Les demeurées, de Jeanne Benameur

Les demeurees 2Au Théâtre Le Poche, à Genève, du 16 octobre au 2 novembre 2014. Mise en scène Didier Carrier

Sur un court texte d'une romancière qui perce - Jeanne Benameur - deux comédiennes et une percussionniste, Laurence Vielle, Maria Pérez et Béatrice Graf, ont créé un petit bijou de spectacle autour des mots, témoins d'une histoire sociale.

Il y a la mère, la Varienne, une « demeurée », analphabète, et sa fille, happée par l'école obligatoire (qui libère par l'instruction ou qui remet dans le rang, comme on préfère), dans un petit village où tout se sait.

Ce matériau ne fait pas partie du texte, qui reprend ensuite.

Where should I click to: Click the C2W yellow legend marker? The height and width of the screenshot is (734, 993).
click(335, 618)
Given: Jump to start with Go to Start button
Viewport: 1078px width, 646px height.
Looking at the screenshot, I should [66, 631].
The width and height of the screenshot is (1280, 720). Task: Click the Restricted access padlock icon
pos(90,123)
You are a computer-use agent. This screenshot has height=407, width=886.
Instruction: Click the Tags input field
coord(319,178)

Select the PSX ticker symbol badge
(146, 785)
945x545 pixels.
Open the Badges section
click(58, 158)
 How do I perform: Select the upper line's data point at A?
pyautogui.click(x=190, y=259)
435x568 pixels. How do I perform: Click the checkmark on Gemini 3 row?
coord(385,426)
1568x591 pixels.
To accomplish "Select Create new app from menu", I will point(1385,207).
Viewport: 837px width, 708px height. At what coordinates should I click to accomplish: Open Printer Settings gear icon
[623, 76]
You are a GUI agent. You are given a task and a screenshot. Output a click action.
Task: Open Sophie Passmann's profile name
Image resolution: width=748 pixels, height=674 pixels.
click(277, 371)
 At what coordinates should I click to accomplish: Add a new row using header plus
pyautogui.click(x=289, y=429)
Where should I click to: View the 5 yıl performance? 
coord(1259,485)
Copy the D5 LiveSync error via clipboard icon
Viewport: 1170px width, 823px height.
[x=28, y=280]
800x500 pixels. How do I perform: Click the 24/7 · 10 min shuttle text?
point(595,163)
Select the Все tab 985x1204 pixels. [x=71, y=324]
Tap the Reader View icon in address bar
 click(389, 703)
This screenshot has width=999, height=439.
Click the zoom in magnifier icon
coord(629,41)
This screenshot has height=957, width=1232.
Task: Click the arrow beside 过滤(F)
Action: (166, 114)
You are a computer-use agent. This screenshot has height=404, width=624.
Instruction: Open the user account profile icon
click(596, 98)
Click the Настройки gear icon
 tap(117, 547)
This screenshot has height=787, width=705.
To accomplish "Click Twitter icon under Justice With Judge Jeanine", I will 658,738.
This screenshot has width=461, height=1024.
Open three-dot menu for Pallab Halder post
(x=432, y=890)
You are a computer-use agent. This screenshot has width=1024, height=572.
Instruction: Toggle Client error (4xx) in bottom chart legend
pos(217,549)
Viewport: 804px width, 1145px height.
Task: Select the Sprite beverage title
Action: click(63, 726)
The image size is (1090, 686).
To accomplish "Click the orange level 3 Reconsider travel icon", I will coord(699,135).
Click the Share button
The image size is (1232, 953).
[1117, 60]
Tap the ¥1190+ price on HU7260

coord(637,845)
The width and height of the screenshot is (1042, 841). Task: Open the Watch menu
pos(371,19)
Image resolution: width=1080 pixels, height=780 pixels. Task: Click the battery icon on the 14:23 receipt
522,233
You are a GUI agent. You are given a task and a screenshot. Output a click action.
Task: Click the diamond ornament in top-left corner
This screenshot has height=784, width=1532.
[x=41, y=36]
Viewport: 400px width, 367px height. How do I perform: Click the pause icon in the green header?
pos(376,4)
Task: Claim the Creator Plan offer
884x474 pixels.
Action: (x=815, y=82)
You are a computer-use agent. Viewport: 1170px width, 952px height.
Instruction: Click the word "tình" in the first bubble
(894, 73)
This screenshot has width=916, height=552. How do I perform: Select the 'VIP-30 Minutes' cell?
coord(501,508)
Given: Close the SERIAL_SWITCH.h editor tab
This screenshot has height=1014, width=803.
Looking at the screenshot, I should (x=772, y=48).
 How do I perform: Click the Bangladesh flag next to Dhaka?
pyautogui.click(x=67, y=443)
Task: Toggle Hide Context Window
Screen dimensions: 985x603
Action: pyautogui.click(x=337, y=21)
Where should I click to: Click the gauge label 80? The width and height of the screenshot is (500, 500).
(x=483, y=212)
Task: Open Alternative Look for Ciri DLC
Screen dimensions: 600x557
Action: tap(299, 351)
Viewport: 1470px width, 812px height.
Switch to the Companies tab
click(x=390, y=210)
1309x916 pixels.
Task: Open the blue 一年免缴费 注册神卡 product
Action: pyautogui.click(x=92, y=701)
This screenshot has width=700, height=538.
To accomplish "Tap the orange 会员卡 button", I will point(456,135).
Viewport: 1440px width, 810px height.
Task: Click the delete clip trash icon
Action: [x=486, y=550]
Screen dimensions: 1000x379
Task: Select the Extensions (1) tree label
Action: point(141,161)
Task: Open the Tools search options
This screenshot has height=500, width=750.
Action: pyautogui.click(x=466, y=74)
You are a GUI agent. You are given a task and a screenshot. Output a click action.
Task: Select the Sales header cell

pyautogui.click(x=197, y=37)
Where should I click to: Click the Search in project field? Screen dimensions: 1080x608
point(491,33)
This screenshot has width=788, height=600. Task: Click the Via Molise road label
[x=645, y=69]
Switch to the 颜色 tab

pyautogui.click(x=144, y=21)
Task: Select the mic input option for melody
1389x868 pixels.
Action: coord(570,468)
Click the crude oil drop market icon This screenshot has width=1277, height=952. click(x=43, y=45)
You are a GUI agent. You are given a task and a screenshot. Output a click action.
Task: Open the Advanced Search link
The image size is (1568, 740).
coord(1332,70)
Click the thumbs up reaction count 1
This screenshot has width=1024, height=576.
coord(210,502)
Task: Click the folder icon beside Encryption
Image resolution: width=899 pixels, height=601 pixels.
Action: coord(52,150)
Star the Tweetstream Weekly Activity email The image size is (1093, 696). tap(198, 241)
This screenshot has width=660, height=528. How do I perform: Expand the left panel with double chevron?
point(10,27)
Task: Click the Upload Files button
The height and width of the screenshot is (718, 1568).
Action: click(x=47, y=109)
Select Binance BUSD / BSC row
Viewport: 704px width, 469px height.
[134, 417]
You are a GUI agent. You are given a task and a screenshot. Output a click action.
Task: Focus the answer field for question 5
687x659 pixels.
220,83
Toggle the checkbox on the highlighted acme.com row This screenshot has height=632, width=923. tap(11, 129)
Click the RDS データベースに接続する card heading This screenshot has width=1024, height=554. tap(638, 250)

Les mots, dits et joués avec passion sur scène, s'engouffrent par les yeux - le tableau noir - et ressortent par la bouche de la fillette, Luce, rétive malgré elle, car la distance affective avec sa mère ignorante est trop douloureuse. Les oreilles, c'est la part de la percussionniste, qui fait feu de tout bois, ou plutôt de toute casserole, dans cet univers qu'on imagine fruste, seulement évoqué par de vieux cartables, des ustensiles de cuisine, des bassines en fer blanc, du papier froissé, une corde à linge, des napperons brodés.
Luce, un prénom presque chanté, « un cri d'oiseau dans le matin », se réfugie dans les bois. Ça sera une perte pour personne, pense sa mère. « Elle fera une servante. »
Cela devait être ainsi dans les campagnes, au début de l'école obligatoire. Et sans doute aujourd'hui encore, ailleurs, très loin... et pas si loin, en somme, avec l'ailleurs transplanté ici. On pense à une autre écrivain, Noëlle Revaz, qui a aussi décrit avec force l'ignorance des êtres, proches des bêtes.
Bref. Il y a une histoire qui touche : le difficile parcours pour échapper à ce qui ressemble à une malédiction quand on vient de si bas. Mais la fillette sera sauvée par sa découverte du fil - et là, on pense évidemment au fil d'Ariane, aux fileuses, aux mailles de Pénélope, à tout ce qui a fait le destin, humble ou mythologique, de générations de femmes. Des pelotes de coton à broder données par une villageoise un peu plus riche, qui emploie La Varienne à laver son linge, ouvriront à nouveau l'espace des mots à la fillette. Mots qui lui reviennent, qu'elle brode avec amour sur des napperons, pour les apporter à son ancienne maîtresse, malade. Mademoiselle Solange.
On n'est pas dans Zola, car le récit est poétique. Et peut-être que la poésie a parfois besoin d'ignorance, pour s'envoler...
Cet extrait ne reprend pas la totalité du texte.